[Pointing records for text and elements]
[Start]
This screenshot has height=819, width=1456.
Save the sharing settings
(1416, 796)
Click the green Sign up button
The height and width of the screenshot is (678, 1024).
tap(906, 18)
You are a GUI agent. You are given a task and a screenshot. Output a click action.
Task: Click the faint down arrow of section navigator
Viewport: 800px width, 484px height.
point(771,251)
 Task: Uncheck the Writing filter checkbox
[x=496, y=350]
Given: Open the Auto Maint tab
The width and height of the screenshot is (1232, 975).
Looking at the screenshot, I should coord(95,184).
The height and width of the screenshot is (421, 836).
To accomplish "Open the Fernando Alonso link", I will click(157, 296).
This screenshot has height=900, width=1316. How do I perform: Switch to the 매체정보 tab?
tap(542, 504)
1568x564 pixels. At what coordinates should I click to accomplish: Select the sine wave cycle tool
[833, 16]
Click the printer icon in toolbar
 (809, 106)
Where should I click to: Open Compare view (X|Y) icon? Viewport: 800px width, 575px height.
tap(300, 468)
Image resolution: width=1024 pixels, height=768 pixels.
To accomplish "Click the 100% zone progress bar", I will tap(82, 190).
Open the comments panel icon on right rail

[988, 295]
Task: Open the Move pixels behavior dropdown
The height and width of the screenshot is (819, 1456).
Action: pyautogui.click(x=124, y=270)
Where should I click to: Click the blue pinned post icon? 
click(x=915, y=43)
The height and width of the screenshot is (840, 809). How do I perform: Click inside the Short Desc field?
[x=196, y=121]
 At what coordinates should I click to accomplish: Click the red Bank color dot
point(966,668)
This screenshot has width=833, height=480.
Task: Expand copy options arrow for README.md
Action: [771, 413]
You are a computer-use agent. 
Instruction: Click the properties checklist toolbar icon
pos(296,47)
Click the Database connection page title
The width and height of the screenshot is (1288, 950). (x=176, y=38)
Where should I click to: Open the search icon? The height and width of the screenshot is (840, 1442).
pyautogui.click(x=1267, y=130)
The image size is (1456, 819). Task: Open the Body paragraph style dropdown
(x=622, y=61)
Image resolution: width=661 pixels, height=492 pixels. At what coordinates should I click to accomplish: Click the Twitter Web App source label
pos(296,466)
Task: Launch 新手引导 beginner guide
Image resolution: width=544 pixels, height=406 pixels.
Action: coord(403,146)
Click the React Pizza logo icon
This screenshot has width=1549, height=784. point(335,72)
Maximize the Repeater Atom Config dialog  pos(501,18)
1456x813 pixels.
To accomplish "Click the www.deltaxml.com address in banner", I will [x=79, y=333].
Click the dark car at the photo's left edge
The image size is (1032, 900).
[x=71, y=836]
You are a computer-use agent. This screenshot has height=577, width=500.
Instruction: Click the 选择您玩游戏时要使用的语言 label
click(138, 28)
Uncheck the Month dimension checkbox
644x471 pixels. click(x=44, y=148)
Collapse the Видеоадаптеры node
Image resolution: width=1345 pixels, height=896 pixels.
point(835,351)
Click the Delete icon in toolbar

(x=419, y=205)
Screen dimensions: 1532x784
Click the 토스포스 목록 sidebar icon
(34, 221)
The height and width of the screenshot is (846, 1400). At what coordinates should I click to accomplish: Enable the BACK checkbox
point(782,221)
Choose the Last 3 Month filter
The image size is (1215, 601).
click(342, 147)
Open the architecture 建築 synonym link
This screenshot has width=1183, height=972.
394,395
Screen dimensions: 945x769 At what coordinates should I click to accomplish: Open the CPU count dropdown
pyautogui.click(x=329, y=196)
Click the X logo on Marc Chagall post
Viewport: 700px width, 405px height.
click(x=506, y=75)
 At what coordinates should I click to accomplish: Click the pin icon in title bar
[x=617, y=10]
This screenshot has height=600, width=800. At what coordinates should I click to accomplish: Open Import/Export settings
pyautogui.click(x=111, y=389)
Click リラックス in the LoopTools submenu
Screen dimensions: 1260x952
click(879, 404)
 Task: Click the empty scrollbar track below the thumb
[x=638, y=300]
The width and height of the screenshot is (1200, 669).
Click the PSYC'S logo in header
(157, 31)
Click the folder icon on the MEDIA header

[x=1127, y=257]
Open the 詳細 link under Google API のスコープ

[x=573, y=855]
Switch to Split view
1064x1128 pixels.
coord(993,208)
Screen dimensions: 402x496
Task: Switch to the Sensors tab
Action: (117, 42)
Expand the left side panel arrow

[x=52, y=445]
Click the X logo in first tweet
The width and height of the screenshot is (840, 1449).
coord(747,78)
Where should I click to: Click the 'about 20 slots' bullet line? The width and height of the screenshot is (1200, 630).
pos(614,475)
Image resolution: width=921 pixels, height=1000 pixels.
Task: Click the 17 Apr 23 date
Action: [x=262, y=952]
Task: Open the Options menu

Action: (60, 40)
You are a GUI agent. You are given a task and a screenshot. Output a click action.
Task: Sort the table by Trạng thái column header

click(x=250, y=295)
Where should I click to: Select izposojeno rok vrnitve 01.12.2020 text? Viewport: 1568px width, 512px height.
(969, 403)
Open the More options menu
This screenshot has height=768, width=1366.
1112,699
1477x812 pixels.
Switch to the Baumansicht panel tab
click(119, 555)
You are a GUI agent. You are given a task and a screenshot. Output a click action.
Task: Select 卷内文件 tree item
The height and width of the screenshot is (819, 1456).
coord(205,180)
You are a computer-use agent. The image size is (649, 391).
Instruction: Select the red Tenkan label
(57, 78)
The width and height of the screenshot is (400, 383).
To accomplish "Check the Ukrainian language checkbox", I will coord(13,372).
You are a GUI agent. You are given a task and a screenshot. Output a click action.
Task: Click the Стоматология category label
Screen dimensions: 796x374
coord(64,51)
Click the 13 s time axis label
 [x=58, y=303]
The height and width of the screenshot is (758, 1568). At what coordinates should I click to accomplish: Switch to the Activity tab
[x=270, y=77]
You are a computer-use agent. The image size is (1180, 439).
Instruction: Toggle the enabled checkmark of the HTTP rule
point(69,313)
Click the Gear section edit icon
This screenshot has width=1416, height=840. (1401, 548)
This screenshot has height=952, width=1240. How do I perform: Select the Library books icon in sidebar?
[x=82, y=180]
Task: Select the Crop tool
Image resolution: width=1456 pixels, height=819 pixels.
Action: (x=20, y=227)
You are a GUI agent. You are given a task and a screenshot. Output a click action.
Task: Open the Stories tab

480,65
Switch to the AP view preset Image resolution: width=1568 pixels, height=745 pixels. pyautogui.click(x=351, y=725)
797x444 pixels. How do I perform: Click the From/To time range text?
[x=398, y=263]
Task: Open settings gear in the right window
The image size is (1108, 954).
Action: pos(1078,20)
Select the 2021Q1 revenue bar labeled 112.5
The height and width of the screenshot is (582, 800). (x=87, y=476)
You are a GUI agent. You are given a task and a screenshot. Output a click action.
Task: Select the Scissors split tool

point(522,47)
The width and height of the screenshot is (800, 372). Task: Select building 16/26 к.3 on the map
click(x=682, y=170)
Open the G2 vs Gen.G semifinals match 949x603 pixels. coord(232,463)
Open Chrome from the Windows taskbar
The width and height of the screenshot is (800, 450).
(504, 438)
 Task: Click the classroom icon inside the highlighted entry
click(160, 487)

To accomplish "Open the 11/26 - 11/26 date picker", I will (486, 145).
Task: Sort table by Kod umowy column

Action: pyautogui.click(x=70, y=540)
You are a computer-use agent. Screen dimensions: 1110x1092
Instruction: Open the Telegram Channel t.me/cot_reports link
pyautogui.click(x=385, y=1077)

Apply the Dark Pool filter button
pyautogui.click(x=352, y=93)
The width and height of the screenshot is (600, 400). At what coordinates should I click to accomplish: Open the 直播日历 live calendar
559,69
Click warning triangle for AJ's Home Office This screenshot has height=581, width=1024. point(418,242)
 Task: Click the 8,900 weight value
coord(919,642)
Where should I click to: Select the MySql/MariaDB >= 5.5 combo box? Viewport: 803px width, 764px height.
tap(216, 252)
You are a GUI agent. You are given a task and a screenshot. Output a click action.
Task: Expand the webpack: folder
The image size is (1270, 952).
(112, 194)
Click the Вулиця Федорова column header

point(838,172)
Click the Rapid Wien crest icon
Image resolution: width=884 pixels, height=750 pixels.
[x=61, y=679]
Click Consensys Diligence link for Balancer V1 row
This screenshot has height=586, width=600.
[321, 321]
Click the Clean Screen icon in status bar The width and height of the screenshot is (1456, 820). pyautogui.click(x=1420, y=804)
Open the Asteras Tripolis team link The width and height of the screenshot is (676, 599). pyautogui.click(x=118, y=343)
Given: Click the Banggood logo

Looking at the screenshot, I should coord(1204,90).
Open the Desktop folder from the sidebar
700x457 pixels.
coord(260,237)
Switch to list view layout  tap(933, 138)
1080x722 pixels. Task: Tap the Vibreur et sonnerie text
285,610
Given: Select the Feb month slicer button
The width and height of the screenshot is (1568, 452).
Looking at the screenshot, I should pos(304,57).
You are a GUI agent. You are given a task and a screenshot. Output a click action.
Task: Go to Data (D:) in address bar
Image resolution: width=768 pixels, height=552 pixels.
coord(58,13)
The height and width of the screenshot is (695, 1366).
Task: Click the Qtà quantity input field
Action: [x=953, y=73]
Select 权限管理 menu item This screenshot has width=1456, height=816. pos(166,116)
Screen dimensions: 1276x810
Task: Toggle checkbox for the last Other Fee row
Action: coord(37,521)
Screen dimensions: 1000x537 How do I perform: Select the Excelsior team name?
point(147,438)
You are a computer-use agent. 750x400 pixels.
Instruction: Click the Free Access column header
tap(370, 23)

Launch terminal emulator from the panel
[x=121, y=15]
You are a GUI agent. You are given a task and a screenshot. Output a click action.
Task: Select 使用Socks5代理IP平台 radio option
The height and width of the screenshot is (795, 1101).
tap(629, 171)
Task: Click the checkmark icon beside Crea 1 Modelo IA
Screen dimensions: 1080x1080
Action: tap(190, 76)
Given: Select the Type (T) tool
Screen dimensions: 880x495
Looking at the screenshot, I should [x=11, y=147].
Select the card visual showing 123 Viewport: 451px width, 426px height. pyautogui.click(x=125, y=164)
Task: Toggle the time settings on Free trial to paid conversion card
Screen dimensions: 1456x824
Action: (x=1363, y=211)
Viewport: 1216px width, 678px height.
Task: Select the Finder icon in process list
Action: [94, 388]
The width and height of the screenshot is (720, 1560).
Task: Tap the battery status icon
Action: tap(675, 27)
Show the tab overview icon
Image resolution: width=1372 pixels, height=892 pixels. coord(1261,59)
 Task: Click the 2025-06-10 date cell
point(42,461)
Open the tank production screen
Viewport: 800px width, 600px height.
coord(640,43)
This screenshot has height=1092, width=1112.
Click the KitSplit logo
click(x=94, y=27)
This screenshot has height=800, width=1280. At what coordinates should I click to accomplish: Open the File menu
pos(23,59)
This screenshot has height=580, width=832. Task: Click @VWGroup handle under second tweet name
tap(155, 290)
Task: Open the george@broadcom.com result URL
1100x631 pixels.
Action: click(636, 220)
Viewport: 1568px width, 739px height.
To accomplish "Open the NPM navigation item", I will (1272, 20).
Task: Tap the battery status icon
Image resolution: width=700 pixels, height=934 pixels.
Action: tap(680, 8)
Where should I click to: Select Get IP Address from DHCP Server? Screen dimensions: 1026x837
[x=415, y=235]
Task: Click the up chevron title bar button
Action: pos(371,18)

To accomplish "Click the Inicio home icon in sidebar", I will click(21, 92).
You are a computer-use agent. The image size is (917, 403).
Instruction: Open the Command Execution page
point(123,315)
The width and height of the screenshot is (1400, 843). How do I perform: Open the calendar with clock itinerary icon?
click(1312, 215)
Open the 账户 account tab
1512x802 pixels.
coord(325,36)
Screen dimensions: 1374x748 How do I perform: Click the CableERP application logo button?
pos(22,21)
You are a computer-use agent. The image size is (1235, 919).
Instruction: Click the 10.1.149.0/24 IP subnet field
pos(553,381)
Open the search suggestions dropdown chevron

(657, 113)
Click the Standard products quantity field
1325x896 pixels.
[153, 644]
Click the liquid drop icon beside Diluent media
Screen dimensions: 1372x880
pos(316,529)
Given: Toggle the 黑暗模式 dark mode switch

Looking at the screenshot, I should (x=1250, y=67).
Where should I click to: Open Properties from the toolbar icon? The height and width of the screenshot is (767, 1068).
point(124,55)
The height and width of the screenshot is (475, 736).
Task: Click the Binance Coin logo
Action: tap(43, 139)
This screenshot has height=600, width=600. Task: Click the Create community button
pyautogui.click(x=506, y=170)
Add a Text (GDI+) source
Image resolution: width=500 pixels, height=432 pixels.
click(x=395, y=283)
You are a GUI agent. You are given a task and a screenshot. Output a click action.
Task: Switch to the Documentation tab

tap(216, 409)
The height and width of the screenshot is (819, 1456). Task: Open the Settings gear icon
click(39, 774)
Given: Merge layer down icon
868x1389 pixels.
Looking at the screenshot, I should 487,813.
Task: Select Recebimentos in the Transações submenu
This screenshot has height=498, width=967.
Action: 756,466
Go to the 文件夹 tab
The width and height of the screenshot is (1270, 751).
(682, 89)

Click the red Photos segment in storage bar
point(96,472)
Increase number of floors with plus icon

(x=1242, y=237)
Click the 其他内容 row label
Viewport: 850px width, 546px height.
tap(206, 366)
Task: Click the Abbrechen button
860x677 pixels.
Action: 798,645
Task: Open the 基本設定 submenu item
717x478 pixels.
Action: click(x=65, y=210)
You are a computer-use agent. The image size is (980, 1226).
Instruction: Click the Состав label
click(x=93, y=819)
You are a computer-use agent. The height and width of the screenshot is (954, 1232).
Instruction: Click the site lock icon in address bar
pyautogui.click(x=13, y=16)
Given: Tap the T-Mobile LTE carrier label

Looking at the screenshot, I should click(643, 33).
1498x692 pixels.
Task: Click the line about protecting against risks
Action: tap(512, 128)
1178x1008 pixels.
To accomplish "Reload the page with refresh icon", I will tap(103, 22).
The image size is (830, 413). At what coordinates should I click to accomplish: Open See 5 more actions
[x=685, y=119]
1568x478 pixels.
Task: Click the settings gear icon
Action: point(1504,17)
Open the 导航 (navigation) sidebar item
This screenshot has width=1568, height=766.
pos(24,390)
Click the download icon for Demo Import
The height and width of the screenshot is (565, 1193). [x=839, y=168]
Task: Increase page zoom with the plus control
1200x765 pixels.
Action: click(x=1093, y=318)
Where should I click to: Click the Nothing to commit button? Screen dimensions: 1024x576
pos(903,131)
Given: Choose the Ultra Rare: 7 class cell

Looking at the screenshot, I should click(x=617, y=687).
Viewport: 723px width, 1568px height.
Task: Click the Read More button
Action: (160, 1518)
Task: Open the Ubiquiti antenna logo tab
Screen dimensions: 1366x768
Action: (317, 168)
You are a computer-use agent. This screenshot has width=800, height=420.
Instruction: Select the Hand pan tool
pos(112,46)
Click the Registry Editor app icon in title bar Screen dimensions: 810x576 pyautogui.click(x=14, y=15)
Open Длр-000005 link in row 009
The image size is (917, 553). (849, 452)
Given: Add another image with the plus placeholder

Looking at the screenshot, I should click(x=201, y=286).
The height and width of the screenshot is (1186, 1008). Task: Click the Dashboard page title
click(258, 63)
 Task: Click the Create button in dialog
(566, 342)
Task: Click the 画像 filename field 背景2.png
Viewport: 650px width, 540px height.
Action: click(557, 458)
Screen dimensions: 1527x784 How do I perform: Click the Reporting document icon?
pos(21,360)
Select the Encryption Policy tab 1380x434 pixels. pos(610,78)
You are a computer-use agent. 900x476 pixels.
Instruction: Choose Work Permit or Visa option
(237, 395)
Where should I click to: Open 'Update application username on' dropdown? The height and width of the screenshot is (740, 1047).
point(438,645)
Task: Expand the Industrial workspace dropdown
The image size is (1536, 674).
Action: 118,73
[End]
**GOAL OF THE EXERCISE**: Reproduce the lines verbatim, beginning with the line that contains "Task: Select Recebimentos" and stopping after the line that contains "Action: click(x=65, y=210)".

**TASK OUTPUT**:
Task: Select Recebimentos in the Transações submenu
This screenshot has height=498, width=967.
Action: 756,466
Go to the 文件夹 tab
The width and height of the screenshot is (1270, 751).
(682, 89)

Click the red Photos segment in storage bar
point(96,472)
Increase number of floors with plus icon

(x=1242, y=237)
Click the 其他内容 row label
Viewport: 850px width, 546px height.
tap(206, 366)
Task: Click the Abbrechen button
860x677 pixels.
Action: 798,645
Task: Open the 基本設定 submenu item
717x478 pixels.
Action: click(x=65, y=210)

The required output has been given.